Already being trialled at an unnamed school in the USA, the Guardian Indoor Gunshot Detection system uses heat and sound from gunfire to alert police and also allows armed officers to track a gunman inside a building.
Roger Evans says that at a cost of £3m, the system would be less than 1% of the country's £3.5bn anti-terror budget and is calling for a trial at 50 undisclosed 'soft targets' in the capital. But is such a system really needed in London?
Despite reports of increased gun crime in the capital, the UK's firearm murder rate is actually pretty low compared to some countries. But a quick police response to a shooting incident is vital. The Met says armed officers should respond to incidents in about 12 minutes, though they faced criticism after the murder in Woolwich of Fusilier Lee Rigby after taking 14 minutes to respond.
Police in Washington DC use ShotSpotter and have called it 'instrumental' in enabling officers to be dispatched quicker when gunshots are heard. The caveat is, of course, that it's not infallible. A Washington Post article has highlighted some of the system's failings, such as false positives caused by similar noises and urban acoustics.
It's worth bearing in mind that detectors would be part of a range of anti-terror measures, not a replacement for existing ones.
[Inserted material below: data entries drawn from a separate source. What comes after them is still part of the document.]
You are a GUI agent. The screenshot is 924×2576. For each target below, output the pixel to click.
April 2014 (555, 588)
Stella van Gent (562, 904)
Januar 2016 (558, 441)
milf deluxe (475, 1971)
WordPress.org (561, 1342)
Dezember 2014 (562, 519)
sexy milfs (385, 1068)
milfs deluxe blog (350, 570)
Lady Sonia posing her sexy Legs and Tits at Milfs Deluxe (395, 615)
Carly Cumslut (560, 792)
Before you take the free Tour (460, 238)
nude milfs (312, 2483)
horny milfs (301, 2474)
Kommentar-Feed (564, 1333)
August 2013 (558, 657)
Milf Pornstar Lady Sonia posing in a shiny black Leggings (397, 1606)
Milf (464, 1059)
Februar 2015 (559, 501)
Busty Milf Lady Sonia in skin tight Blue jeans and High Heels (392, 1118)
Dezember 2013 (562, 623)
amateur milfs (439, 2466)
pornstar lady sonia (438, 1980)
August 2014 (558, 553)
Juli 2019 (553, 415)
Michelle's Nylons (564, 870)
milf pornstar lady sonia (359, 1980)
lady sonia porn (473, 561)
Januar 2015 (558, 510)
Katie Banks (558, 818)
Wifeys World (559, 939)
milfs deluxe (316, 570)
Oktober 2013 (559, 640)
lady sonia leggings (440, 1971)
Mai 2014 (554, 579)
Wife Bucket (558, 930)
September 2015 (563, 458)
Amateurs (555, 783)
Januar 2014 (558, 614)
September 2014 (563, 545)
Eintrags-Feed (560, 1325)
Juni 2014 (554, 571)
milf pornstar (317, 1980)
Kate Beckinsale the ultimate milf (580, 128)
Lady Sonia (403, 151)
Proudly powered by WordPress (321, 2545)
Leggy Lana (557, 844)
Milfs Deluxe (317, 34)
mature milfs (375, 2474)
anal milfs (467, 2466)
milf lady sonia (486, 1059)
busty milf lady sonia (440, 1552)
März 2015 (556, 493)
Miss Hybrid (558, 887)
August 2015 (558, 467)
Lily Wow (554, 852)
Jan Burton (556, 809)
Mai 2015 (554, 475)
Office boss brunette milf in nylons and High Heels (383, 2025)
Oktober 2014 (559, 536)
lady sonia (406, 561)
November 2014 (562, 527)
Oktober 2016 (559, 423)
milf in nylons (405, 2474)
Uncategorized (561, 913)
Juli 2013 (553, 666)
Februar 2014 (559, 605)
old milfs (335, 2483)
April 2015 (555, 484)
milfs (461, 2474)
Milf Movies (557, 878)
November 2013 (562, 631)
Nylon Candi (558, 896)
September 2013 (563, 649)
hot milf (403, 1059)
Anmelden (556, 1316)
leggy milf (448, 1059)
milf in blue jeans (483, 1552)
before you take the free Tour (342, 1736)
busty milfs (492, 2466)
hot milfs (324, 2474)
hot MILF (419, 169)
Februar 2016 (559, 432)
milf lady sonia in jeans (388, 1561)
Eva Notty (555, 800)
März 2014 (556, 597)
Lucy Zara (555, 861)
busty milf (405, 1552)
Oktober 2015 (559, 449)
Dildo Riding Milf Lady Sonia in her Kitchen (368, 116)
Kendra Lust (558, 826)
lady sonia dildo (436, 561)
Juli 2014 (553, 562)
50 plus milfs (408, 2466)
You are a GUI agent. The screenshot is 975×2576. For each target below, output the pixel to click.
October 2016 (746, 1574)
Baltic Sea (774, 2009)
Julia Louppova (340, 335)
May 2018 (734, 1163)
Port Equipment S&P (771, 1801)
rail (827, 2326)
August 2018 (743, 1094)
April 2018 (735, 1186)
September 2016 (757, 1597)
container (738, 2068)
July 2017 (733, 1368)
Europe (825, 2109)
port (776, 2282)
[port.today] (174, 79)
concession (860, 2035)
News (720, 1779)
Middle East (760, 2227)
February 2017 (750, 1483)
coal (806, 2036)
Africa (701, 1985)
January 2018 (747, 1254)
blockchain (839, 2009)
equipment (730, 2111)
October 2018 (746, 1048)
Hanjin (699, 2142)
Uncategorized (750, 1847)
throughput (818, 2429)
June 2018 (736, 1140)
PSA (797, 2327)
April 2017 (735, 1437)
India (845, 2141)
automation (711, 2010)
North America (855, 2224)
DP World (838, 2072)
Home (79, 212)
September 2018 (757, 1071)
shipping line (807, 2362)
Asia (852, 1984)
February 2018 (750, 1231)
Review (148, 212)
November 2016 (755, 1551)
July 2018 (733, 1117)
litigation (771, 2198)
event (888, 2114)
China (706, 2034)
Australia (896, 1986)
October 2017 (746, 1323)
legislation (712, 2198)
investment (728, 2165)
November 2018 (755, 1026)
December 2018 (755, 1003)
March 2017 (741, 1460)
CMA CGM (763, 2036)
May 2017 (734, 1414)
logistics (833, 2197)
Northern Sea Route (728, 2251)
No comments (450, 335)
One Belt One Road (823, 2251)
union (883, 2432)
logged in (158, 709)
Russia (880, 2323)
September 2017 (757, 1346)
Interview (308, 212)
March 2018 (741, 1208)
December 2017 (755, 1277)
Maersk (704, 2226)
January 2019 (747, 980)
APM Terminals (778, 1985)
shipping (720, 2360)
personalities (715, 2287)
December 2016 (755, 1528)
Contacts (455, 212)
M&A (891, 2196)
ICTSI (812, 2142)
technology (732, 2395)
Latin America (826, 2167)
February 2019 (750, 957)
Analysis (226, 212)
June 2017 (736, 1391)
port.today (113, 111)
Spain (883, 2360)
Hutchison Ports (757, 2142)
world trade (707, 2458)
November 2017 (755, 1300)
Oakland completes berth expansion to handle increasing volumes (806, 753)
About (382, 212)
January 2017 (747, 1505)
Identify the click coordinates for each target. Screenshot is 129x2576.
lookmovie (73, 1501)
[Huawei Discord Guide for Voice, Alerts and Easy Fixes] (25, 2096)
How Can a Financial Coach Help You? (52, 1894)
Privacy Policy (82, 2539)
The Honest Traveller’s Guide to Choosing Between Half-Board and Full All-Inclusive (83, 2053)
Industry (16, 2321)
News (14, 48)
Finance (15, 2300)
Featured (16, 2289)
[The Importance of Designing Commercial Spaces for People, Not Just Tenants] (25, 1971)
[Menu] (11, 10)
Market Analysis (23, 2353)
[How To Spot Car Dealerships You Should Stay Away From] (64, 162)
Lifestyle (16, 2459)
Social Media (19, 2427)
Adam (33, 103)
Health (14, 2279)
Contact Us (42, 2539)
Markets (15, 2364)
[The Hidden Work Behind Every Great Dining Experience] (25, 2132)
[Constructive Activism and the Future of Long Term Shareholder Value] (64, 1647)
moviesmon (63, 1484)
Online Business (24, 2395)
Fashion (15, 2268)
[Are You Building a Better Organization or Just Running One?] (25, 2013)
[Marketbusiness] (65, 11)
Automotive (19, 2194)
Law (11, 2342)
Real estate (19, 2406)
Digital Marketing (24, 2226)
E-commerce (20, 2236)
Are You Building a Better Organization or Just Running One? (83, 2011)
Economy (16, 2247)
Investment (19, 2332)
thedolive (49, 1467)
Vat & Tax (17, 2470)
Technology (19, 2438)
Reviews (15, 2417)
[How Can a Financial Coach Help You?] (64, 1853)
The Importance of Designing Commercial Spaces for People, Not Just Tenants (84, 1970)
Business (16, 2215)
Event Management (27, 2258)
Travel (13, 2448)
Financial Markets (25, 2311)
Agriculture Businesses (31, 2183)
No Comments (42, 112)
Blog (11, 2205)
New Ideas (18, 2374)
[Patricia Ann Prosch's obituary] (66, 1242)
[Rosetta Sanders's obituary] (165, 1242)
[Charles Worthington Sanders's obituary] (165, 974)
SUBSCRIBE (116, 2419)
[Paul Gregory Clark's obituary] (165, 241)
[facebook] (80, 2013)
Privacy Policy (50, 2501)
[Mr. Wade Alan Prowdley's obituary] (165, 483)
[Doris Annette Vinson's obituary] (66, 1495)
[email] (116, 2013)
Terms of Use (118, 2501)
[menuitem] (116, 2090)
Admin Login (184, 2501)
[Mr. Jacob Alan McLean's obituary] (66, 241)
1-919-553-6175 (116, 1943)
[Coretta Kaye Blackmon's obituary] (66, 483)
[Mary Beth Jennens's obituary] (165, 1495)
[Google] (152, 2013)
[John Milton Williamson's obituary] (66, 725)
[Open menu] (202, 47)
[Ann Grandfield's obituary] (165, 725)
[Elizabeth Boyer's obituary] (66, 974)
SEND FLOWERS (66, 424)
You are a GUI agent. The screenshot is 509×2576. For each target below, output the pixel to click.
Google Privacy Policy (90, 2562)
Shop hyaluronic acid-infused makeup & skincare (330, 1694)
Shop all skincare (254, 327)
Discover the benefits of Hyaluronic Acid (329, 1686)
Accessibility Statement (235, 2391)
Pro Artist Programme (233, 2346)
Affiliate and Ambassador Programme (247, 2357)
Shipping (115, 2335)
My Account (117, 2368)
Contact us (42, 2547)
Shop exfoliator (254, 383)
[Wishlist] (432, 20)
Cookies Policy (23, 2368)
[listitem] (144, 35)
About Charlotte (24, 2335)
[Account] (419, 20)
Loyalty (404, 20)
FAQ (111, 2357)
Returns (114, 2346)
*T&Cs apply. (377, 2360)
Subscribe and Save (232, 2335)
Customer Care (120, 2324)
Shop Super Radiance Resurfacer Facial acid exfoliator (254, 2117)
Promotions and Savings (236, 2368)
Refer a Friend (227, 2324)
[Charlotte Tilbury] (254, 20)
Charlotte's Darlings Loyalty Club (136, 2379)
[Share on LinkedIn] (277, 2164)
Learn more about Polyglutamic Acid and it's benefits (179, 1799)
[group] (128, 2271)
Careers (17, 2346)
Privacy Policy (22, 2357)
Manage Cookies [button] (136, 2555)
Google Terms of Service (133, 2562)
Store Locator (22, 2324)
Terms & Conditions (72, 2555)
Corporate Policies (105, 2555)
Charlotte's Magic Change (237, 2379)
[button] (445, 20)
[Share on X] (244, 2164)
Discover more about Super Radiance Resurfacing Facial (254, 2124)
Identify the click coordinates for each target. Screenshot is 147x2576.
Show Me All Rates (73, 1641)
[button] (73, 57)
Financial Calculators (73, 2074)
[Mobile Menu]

Incidents that don't involve firearms (like at Woolwich) would still need different measures. The party is now calling for a trial of the system at 50 undisclosed public sites. GLA Conservative crime spokesman, Roger Evans said:
“One of the major issues during a live shooting situation is the time it takes to call the police. People first have to make life or death decisions to protect themselves before being in a position to use their phone, which delays response times. An alarm system detecting gunfire would automatically alert authorities to a live incident. It would remove the need to make emergency calls in the first place, cutting response times by several minutes and saving lives in the process."
Evans has written to the Mayor, Met Police Commissioner Bernard Hogan-Howe and Home Secretary Theresa May, urging a UK-wide pilot of the detectors.